The view of the author is that this horizontal AI Act was essential, as AI is itself transversal and horizontal in its reach, pervasiveness, and inherent intersectoral connected implications—examples of this (that I have described elsewhere) are the sector-spanning implication of AI in medical devices linking to increasingly adaptive (at the patient bedside) pharmaceuticals8 and the increasingly real-time intersection between medical AI and wellness AI, via sensors, wearables and smartphones and their apps9. As described above, many stakeholders view the AI Act as an unwelcome and unnecessary imposition. Which side of this debate was right is now a question confined to the dustbin of history, as the AI Act has passed into law, and all in the sector, even outside the EU, must now grapple with its implementation and impact.

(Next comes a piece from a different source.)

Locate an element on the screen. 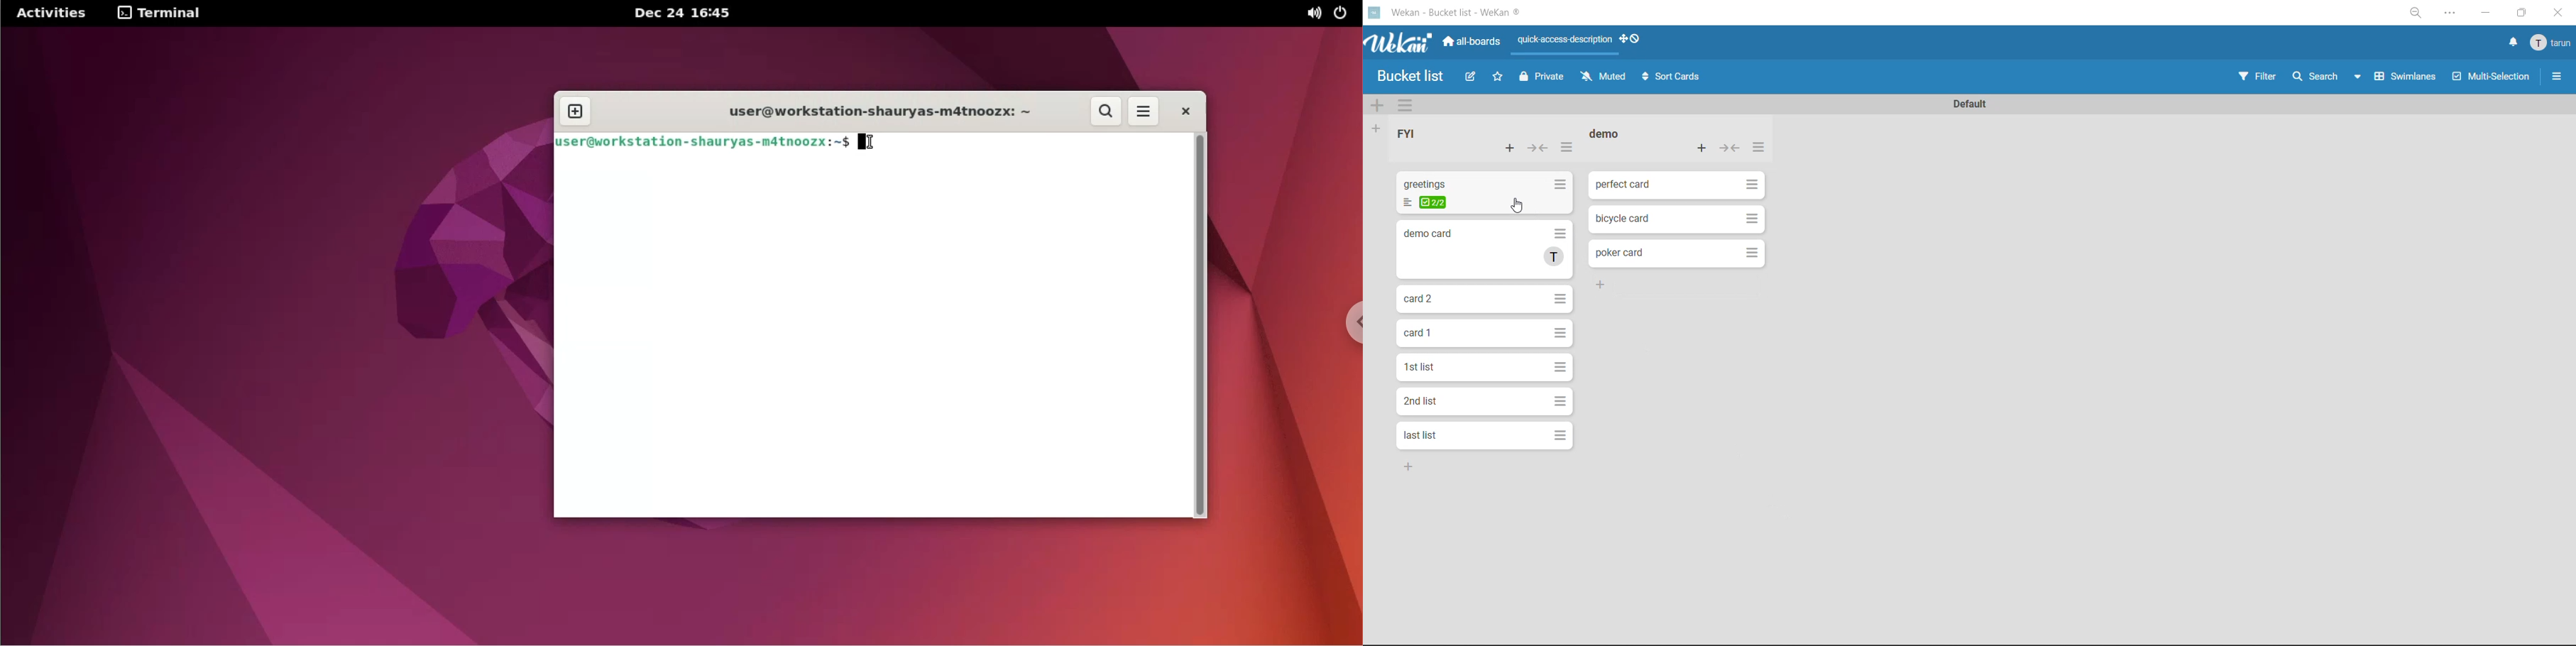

I believe that the law, as written, could be well implemented and could achieve its seemingly paradoxical aims of promoting human-centric trustworthy AI, protecting health and fundamental rights, while simultaneously promoting innovation, if (and only if) intelligence and flexibility and fleet-of-foot in reaction to emergent problems are demonstrated by Act’s governance structures. Whether that can be achieved is an open and critical question, and the European Commission must ensure that there is no pause between the ‘victory’ of passing the act and the construction of this future state that enables an ethical, equitable, and (as important as the other two) entrepreneurial AI-enabled digital medicine future for the EU.